Fim da carreira aérea entre Trás-os-Montes e Lisboa justificada com auto-estrada
O secretário de Estado adjunto da Economia afirmou em Bragança que a construção da Auto-estrada Transmontana é a razão que obriga a procurar um novo modelo de financiamento para a carreira aérea entre Trás-os-Montes e Lisboa.
Almeida Henriques justificou que o subsídio de 2,5 milhões de euros para os voos, que se realizaram ininterruptamente nos últimos 15 anos, estava “alicerçado na inexistência de auto-estrada” nesta região.
A auto-estrada começou a ser construída há quatro anos e ainda não está concluída, porém a ligação aérea foi interrompida há quatro meses com a alegação de que Bruxelas não aceitava o modelo de financiamento.
O Governo prometeu que os voos seriam retomados até ao final de Março e, expirado o prazo, os autarcas do Distrito de Bragança reuniram-se, quarta-feira, para reclamar que seja esclarecido inequivocamente se a ligação vai ser ou não retomada.
O secretário de Estado adjunto da Economia deslocou-se hoje a Bragança para apresentar o programa “Valorizar”, de incentivo ao Interior do país, e disse ter falado antes com o colega dos Transportes para fazer e transmitir localmente um ponto da situação sobre a carreira aérea.
“O ponto de situação que ele me fez hoje de manhã é que efectivamente este é um compromisso firme do Governo, quer do secretário de Estado quer do primeiro-ministro”, afirmou.
O governante explicou ao jornalistas que a questão está a ser tratada com Bruxelas e que “é preciso encontrar uma nova fundamentação” para manter o apoio a este transporte.
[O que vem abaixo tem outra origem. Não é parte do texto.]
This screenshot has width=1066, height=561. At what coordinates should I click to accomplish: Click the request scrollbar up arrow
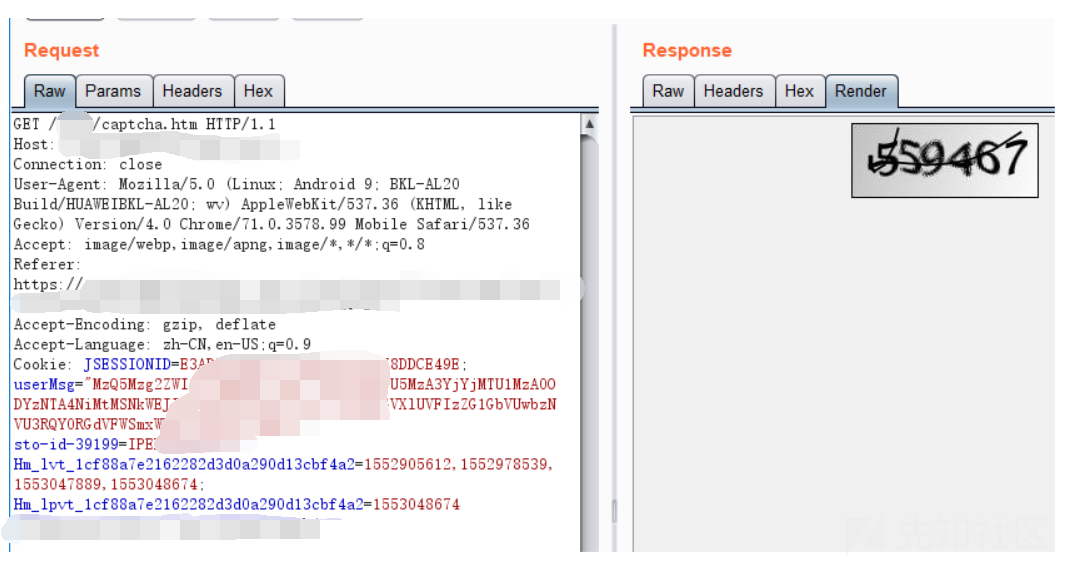tap(589, 124)
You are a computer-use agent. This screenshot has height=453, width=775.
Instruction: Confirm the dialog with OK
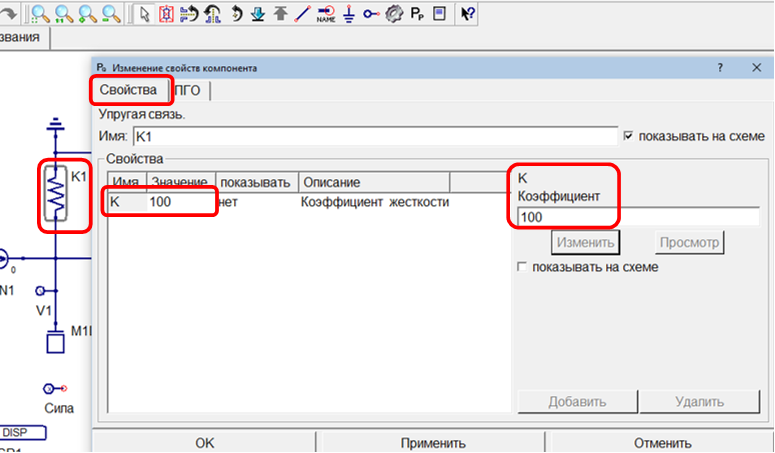(204, 443)
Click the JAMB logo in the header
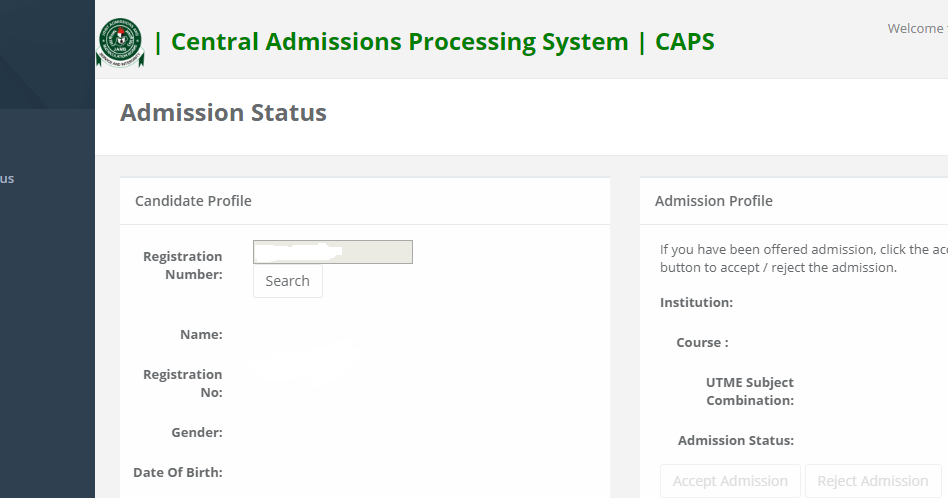948x498 pixels. coord(120,42)
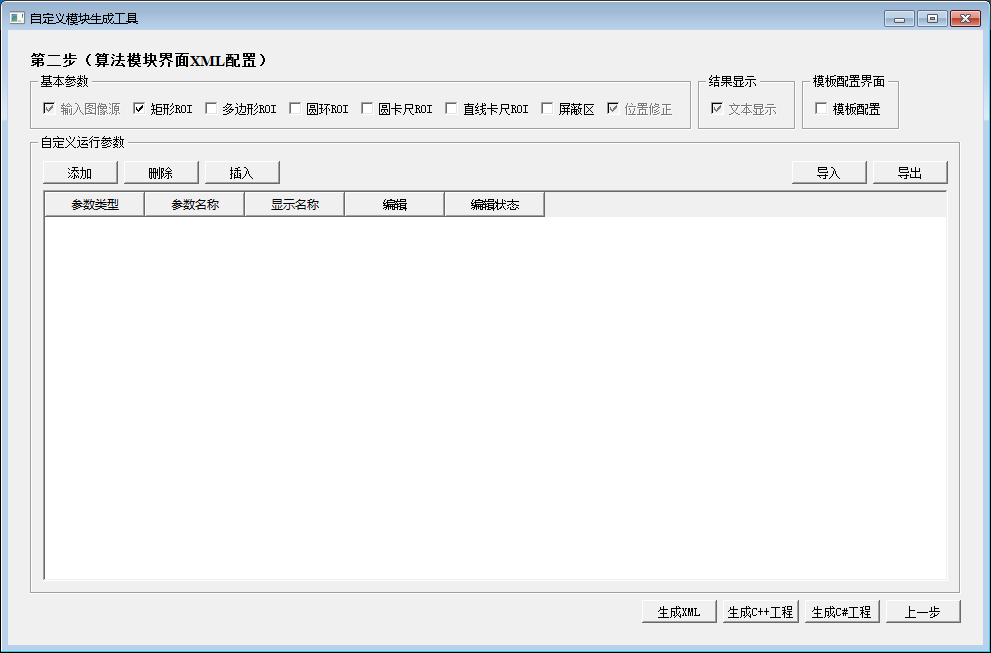
Task: 启用屏蔽区复选框
Action: click(x=547, y=109)
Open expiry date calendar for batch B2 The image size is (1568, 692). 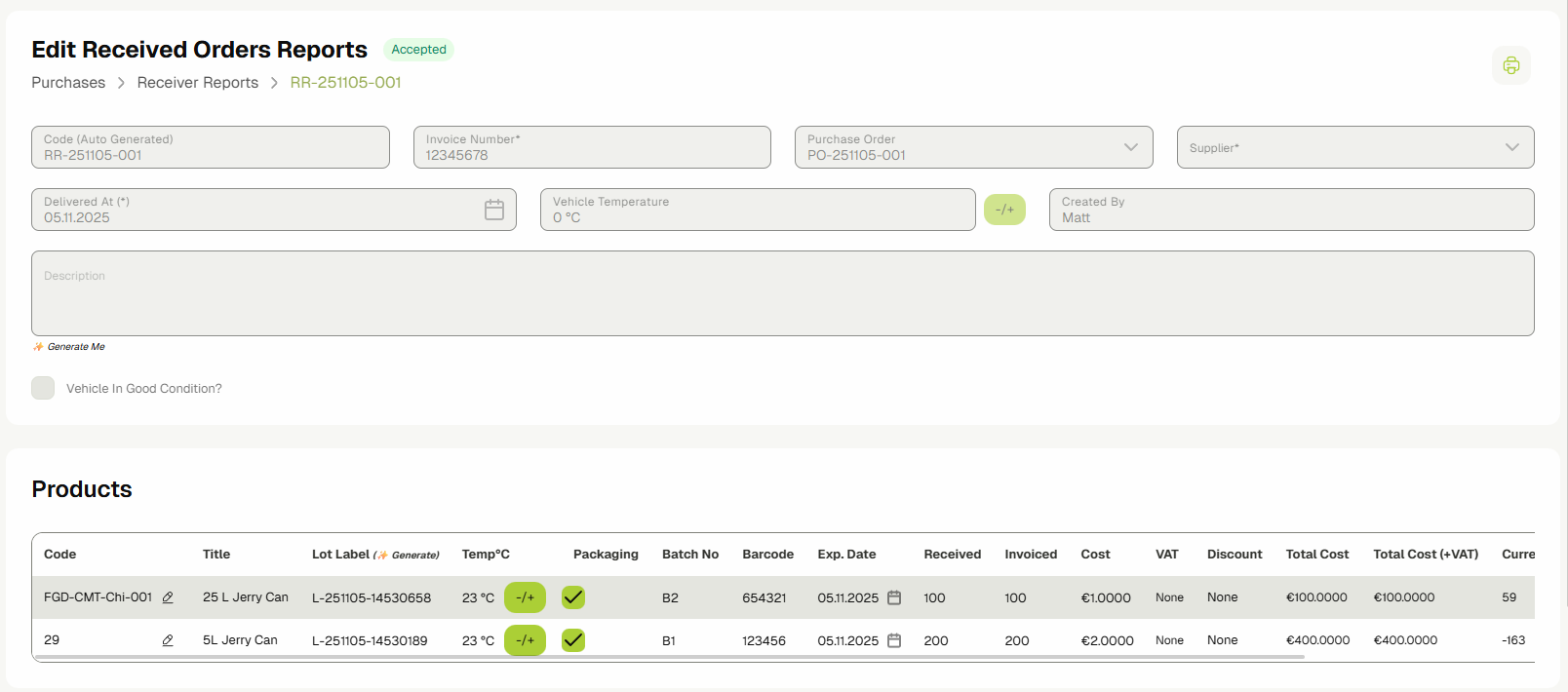click(x=894, y=597)
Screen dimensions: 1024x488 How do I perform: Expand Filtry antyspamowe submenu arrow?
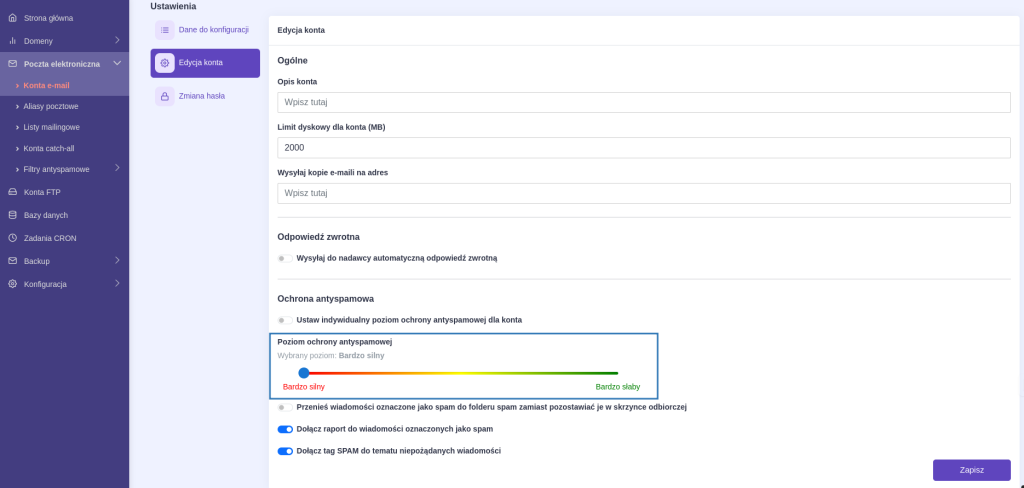point(117,168)
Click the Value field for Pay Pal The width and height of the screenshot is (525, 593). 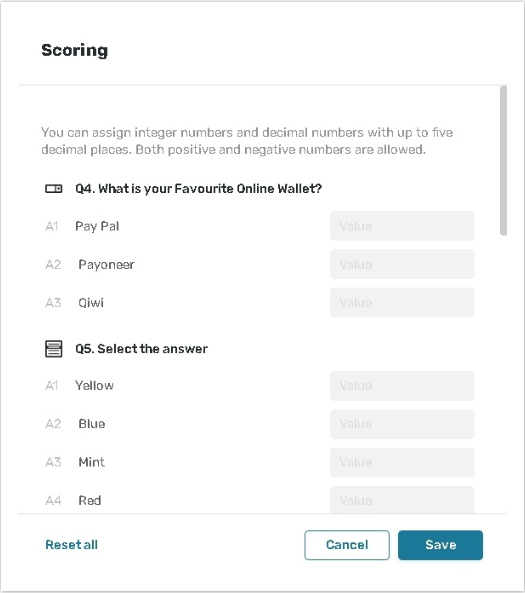pyautogui.click(x=402, y=226)
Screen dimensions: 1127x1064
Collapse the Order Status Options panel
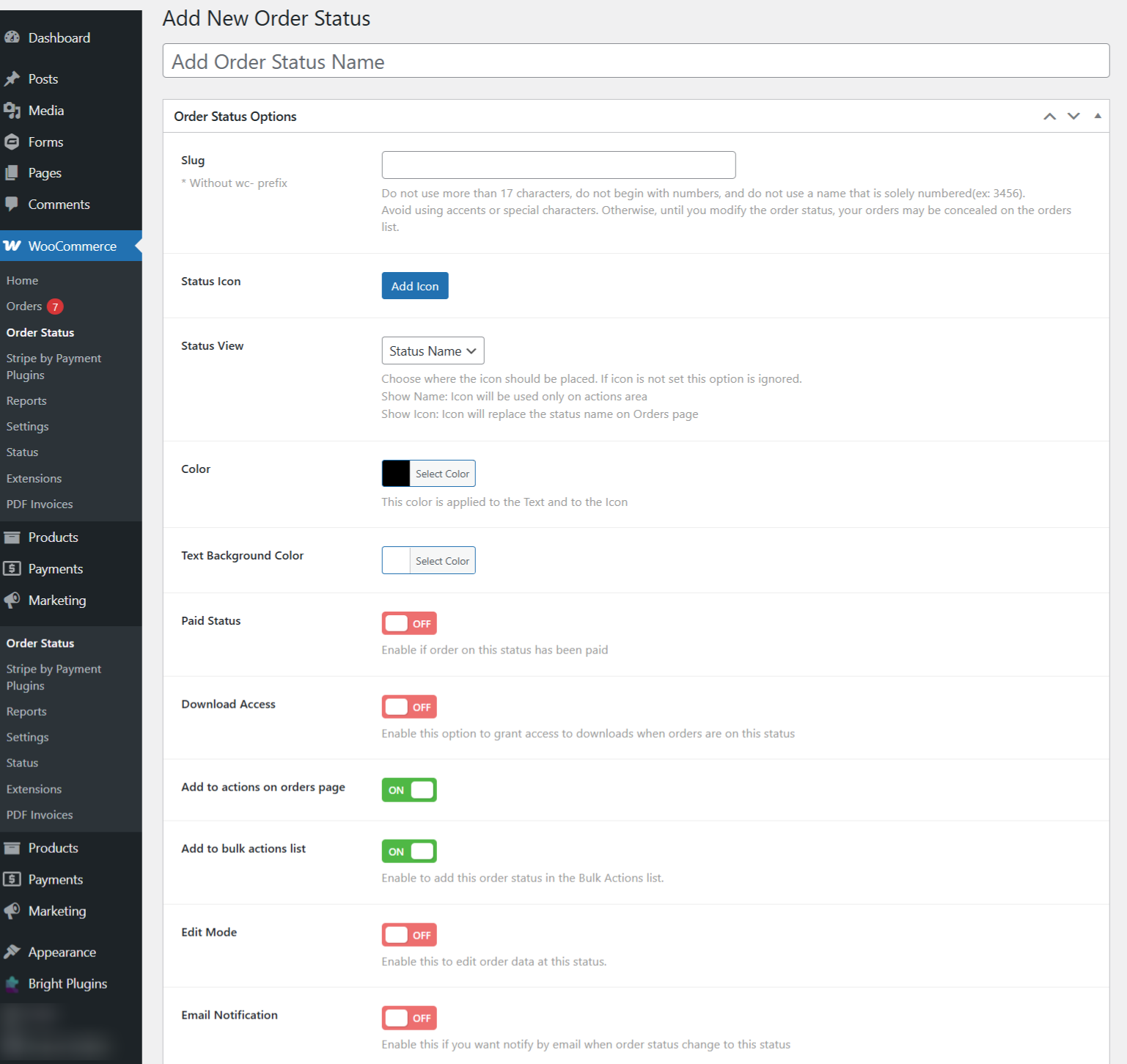pyautogui.click(x=1097, y=116)
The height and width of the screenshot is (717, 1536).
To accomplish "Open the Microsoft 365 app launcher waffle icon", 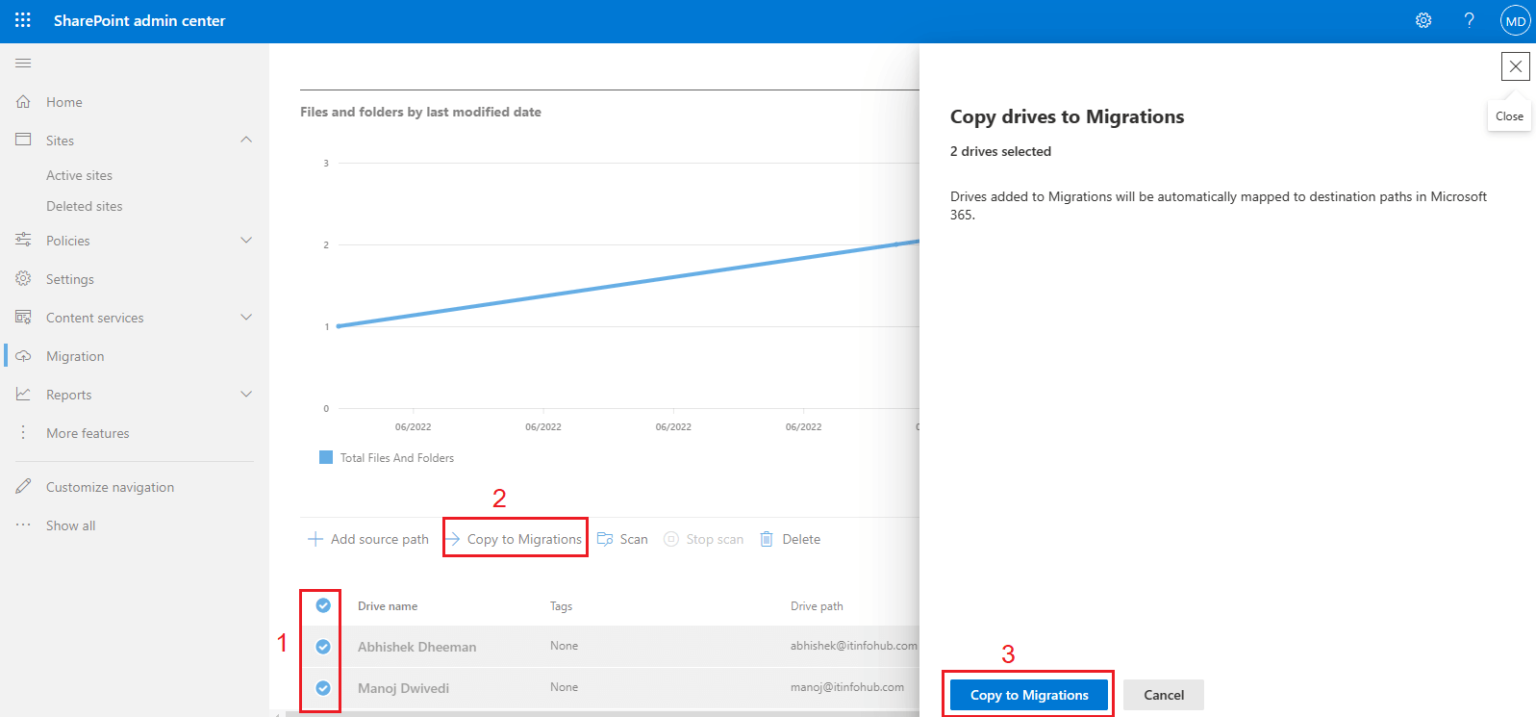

“A questão dos transportes aéreos foi alicerçada na argumentação da inexistência da própria auto-estrada transmontana. Obviamente que agora é preciso encontrar uma fundamentação para a manutenção dessa subsidiação”, adiantou.
Segundo disse, o financiamento “passará a ser numa lógica idêntica à que existe para os Açores e para a Madeira, isto é a subsidiação do bilhete e não tanto a fórmula existente”.
Almeida Henriques reiterou que o compromisso do Governo relativamente a esta matéria “é firme”, mas relativamente á solução para a ligação disse apenas que “mais dia, menos dia estará construída”.
“O assunto será resolvido a curto prazo”, declarou.